● Consegna
Trascrivi per intero e senza alcuna modifica il brano sul dipinto di San Francesco in meditazione.

─── Brano selezionato ───

Il visitatore osserva San Francesco «Il Poverello è in meditazione, in preghiera, tra l’altro il Santo ha già le stimate sulle mani, quindi ha già attraversato l’esperienza della Verna, ed è concentrato sul teschio che tiene in mano, diretta metafora della meditazione sulla morte. Sulle ginocchia di Francesco c’è una semplice croce di legno che poggia su di una roccia. Un dipinto scarno, essenziale, deliberatamente ridotto a una dimensione minimale dove quello che deve emergere è l’attitudine del Santo, il quale in questo spazio buio, si concentra su stesso, non avendo nessun altro interesse per ciò che ha intorno. Gli elementi che attraggono la sua e la nostra attenzione di osservatori sono il teschio, la croce e la pietra» chiarisce Di Monte, al quale facciamo notare una macchia bianca sulla spalla destra di Francesco. Lo storico dell’arte spiega che «la macchia serve a sottolineare che il saio di San Francesco aveva bisogno di qualche rattoppo. Sappiamo che il Santo, in quanto santo esemplare della povertà, portava, come i suoi biografi ci raccontano, esclusivamente il saio, avendo rinunciato a ben altri indumenti più eleganti».

─── Dati ───

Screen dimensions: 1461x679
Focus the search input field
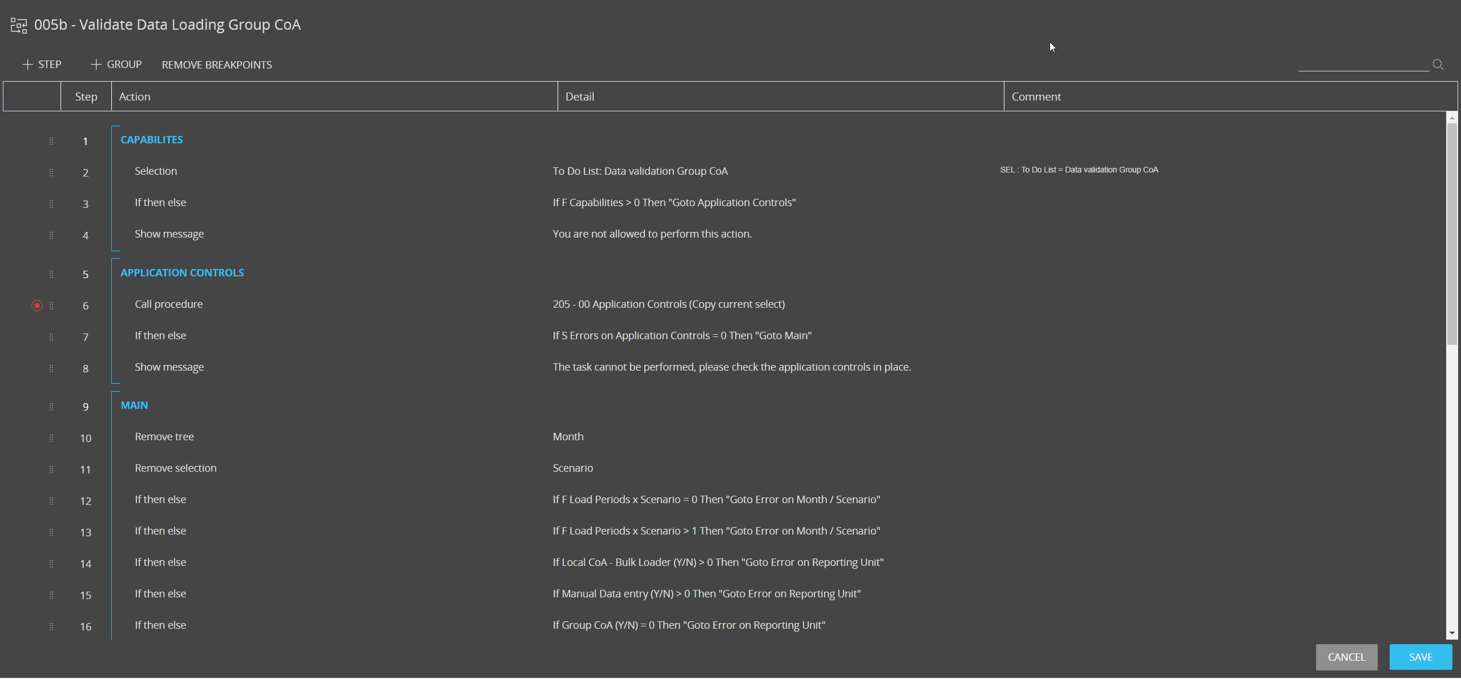point(1363,64)
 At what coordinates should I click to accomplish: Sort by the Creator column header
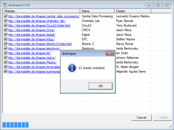133,11
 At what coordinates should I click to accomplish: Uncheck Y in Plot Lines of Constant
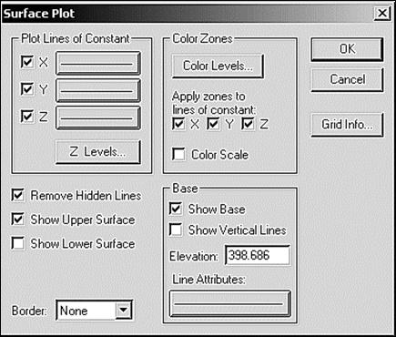[x=27, y=89]
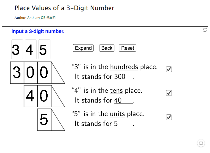
Task: Click the page title Place Values heading
Action: click(64, 8)

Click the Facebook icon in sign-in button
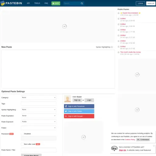[66, 106]
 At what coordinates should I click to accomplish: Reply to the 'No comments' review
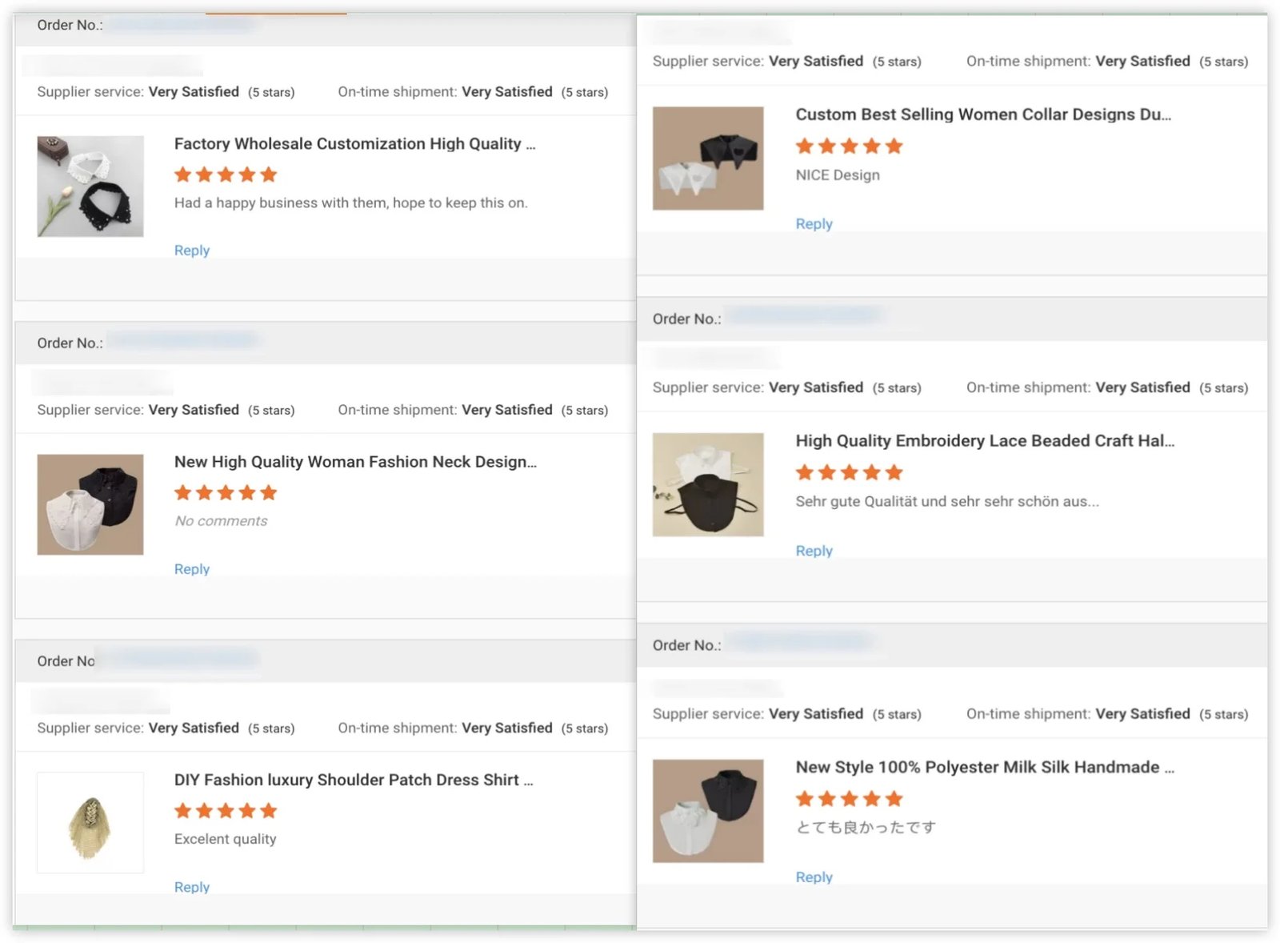pos(192,569)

───

● Risposta attesa
Il visitatore osserva San Francesco «Il Poverello è in meditazione, in preghiera, tra l’altro il Santo ha già le stimate sulle mani, quindi ha già attraversato l’esperienza della Verna, ed è concentrato sul teschio che tiene in mano, diretta metafora della meditazione sulla morte. Sulle ginocchia di Francesco c’è una semplice croce di legno che poggia su di una roccia. Un dipinto scarno, essenziale, deliberatamente ridotto a una dimensione minimale dove quello che deve emergere è l’attitudine del Santo, il quale in questo spazio buio, si concentra su stesso, non avendo nessun altro interesse per ciò che ha intorno. Gli elementi che attraggono la sua e la nostra attenzione di osservatori sono il teschio, la croce e la pietra» chiarisce Di Monte, al quale facciamo notare una macchia bianca sulla spalla destra di Francesco. Lo storico dell’arte spiega che «la macchia serve a sottolineare che il saio di San Francesco aveva bisogno di qualche rattoppo. Sappiamo che il Santo, in quanto santo esemplare della povertà, portava, come i suoi biografi ci raccontano, esclusivamente il saio, avendo rinunciato a ben altri indumenti più eleganti».